Tenants who feel they were wrongly kicked out of their homes because of methamphetamine contamination will find it hard to fight Housing New Zealand, an advocacy group says.
It has been revealed Housing New Zealand ignored repeated warnings from senior government officials about the use of meth guidelines.
The Ministry of Health said the guidelines were to be applied only for the clean-up of former meth labs, and were not intended to monitor homes where the drug had been smoked.
Despite that, Housing New Zealand continued to use the guidelines to evict people, often after only tiny traces of methamphetamine were detected.
The ministry has now made new recommendations saying meth must be found at three to four times higher than the level currently being used.
Beneficiary advocate Kay Brereton said most of the tenants tossed out would have been left in dire situations.
"It's a real kick in the guts and if Housing New Zealand has kicked you out, what chances have you got of finding a private rental in today's market? So these people end up homeless.

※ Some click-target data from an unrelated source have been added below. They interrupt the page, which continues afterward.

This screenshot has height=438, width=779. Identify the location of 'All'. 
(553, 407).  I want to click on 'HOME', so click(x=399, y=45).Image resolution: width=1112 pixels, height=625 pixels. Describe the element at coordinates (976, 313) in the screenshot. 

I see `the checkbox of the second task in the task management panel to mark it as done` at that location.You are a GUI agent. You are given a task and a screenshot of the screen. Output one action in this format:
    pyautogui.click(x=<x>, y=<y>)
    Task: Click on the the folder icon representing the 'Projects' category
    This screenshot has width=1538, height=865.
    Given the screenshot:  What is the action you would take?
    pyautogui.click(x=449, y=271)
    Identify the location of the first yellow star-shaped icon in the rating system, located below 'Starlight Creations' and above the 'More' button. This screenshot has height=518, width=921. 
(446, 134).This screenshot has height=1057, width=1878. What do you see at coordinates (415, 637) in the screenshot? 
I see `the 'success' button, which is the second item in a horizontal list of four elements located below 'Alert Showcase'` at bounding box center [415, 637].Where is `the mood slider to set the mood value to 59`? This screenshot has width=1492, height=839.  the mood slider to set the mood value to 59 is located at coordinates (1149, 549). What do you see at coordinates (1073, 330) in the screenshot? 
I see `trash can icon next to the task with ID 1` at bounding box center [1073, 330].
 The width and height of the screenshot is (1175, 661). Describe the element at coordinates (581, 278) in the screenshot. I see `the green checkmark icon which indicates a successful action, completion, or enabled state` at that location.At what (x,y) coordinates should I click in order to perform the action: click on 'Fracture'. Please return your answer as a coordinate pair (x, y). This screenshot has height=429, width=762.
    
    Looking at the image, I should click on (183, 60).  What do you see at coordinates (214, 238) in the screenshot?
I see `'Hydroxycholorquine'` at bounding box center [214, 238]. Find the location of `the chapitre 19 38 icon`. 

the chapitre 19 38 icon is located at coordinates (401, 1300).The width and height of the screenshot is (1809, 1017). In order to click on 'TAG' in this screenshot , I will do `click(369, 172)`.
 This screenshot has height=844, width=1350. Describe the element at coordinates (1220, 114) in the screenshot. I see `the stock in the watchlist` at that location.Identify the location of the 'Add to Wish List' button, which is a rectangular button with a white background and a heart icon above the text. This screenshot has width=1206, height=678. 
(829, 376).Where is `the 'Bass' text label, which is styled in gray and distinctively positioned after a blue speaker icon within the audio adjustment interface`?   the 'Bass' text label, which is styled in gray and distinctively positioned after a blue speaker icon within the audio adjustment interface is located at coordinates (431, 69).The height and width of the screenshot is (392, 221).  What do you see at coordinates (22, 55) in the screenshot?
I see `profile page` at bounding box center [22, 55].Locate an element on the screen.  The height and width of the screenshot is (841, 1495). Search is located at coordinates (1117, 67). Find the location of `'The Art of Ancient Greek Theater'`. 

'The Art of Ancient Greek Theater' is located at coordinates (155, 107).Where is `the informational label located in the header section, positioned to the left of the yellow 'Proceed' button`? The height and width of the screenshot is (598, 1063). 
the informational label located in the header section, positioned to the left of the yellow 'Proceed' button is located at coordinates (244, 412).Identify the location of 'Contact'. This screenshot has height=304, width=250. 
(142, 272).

"It puts them in a place where it's very hard to fight your way back out of that hole, especially if you've got a label attached that you P-contaminated a house," she said.
It was concerning to think people could have been wrongly blacklisted from Housing New Zealand, Ms Brereton said.
But those evictions were very hard to fight, she said.
"I don't think that there's huge amounts of knowledge in the community about how to review a Housing New Zealand decision and how to fight an eviction. As well as [that], the people that we're talking about are often in quite vulnerable positions themselves.
"So maybe they have their own health issues, their own stress or anxiety, that just makes it all too hard to battle."
Property lawyer and Auckland Law Society vice president Joanna Pidgeon said Housing New Zealand should step up and proactively review each case.
"Fundamentally tenants of course do have a responsibility to look after the properties they are in. But Housing New Zealand does have a wider social good role as well, and there needs to be a balance.
"And to date, it seems the balance has been in the wrong direction," she said.
Labour housing spokesperson Phil Twyford said the situation now required action at a ministerial level.
"The [responsible] minister must take responsibility for this fiasco: $22 million in taxpayers' money has been wasted, hundreds of state house tenants have been unnecessarily evicted," he said.
Housing New Zealand reacts
Housing New Zealand said it had not misused the Ministry of Health's guidelines or received any advice that it had been.
And it said the guidelines were "not linked in any way" to actions it had taken against tenants.
The ending of any tenancy agreement was due to the fact consuming or manufacturing methamphetamine was an illegal activity, which was a clear breach of that agreement and not linked to the level of contamination, the agency said.
In August, RNZ reported on two Tenancy Tribunal decisions related to meth testing that had gone against the agency.
In one case where low levels of meth were detected, the tribunal found that there was no way of determining when the contamination occurred.